■ 练习任务: 请将下方关于Kaggle房价预测的文本中，介于“还可选取两个指标画出散点图 看出大致的正相关性”与“pd.concat([df_train['SalePrice'], df_train[var1]], axis=1)”之间（含首尾）的部分逐字重新给出。

··· 文本节选

机器学习 - Kaggle项目实践(2)房价预测问题

发布于:2025-08-15 ⋅ 阅读:(14) ⋅ 点赞:(0)

House Prices - Advanced Regression Techniques | Kaggle 原问题

上为问题链接 下二为两篇参考讲解  再下两篇分别为 tfdf和集成多模型 我自己的Kaggle版本。

参考一 TFDF: House Prices Prediction using TFDF | Kaggle

参考二 集成学习: Stacked Regressions : Top 4% on LeaderBoard | Kaggle

前两部分的 House Prices | Kaggle

集成学习版 House Prices-2 | Kaggle

1. 数据分析

先进行数据导入

import pandas as pd
df_train = pd.read_csv('/kaggle/input/house-prices-advanced-regression-techniques/train.csv')
df_train.columns

对最核心的售价 SalePrice进行 describe;distplot;偏度峰度初步分析

import seaborn as sns
print(df_train['SalePrice'].describe())
sns.distplot(df_train['SalePrice']) #直方图和拟合曲线
print("Skewness: %f" % df_train['SalePrice'].skew()) #偏度 对称性
print("Kurtosis: %f" % df_train['SalePrice'].kurt()) #峰度 尖锐程度
df_train = df_train.drop('Id', axis=1)
df_train.info()

看一下表中有哪些数据类型,可以提取数值量,画出直方图(hist)

print(list(set(df_train.dtypes.tolist()))) # 有小数 整数 对象/字符串
df_num = df_train.select_dtypes(include = ['float64', 'int64']) # 提取出数值型
df_num.hist(figsize=(16, 20), bins=50, xlabelsize=8, ylabelsize=8); # 所有数值型列的直方图

还可选取两个指标画出散点图 看出大致的正相关性

import matplotlib.pyplot as plt
import pandas as pd

# 设置绘图窗口
plt.figure(figsize=(12, 6))

# 第一个子图:SalePrice vs GrLivArea
var1 = 'GrLivArea'
data1 = pd.concat([df_train['SalePrice'], df_train[var1]], axis=1)
plt.subplot(1, 2, 1)  # 1行2列的第一个子图
data1.plot.scatter(x=var1, y='SalePrice', ylim=(0, 800000), ax=plt.gca())
plt.title(f'SalePrice vs {var1}')  # 添加标题

# 第二个子图:SalePrice vs TotalBsmtSF
var2 = 'TotalBsmtSF'
data2 = pd.concat([df_train['SalePrice'], df_train[var2]], axis=1)

······
··· 数据部分

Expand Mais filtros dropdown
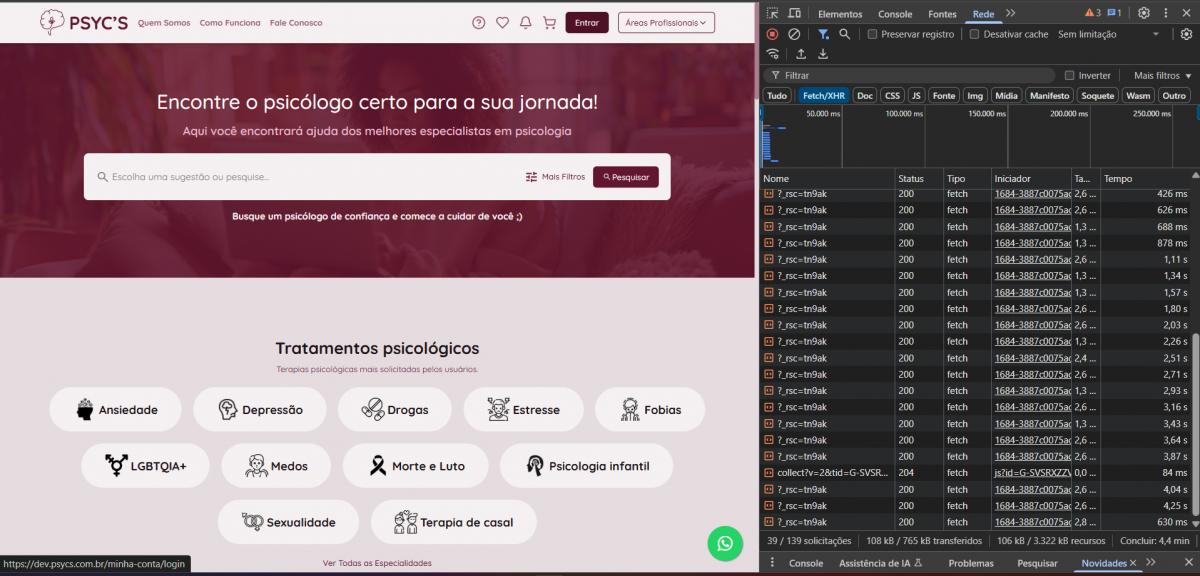This screenshot has width=1200, height=576. click(1162, 76)
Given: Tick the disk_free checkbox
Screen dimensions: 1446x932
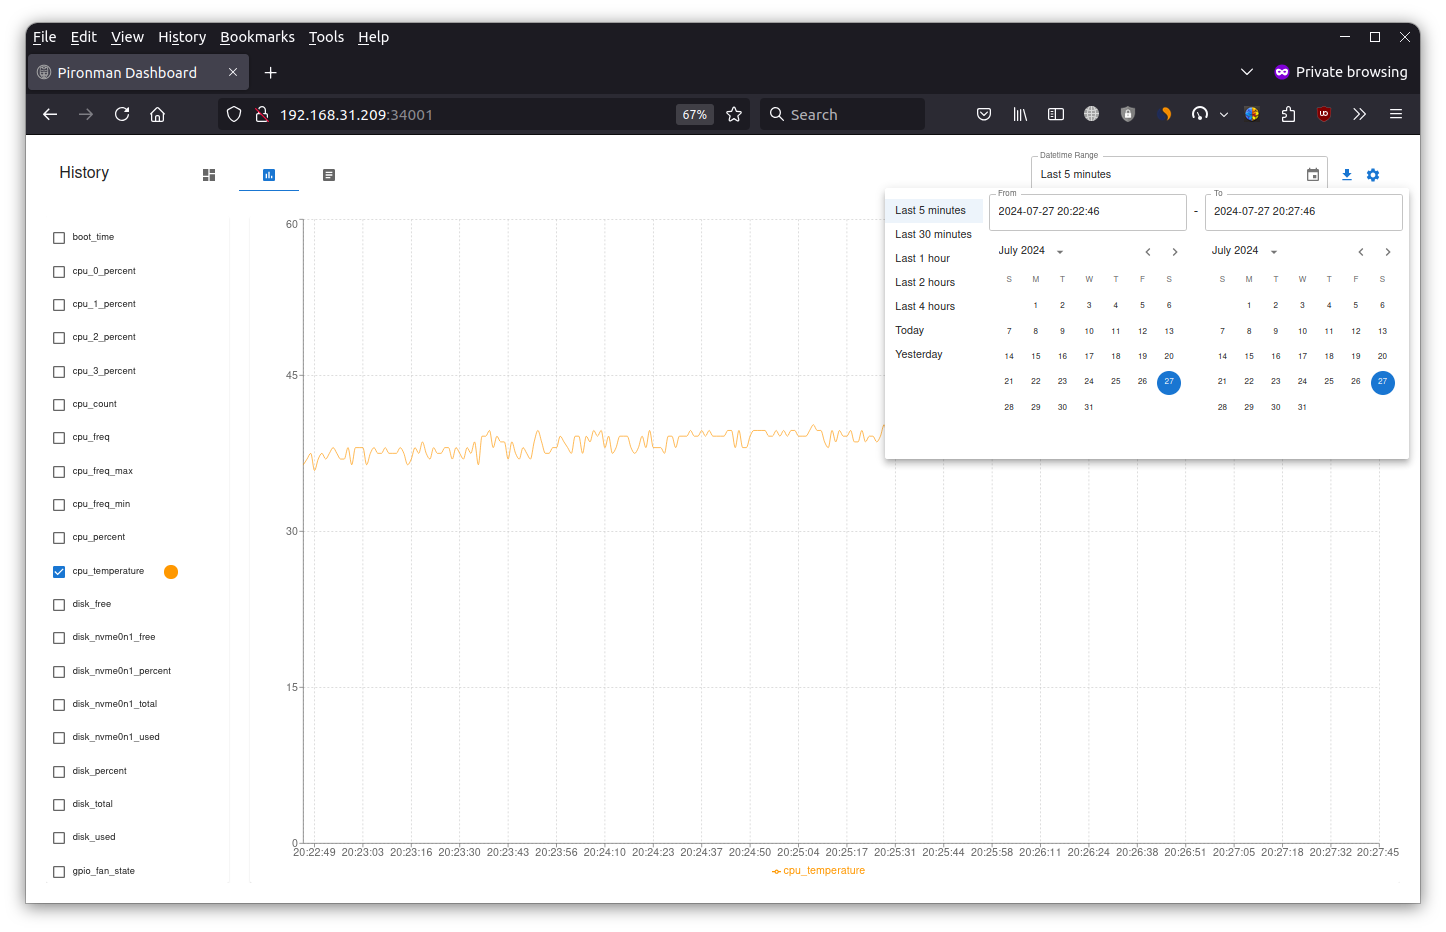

······

■ 参考答案:
还可选取两个指标画出散点图 看出大致的正相关性

import matplotlib.pyplot as plt
import pandas as pd

# 设置绘图窗口
plt.figure(figsize=(12, 6))

# 第一个子图:SalePrice vs GrLivArea
var1 = 'GrLivArea'
data1 = pd.concat([df_train['SalePrice'], df_train[var1]], axis=1)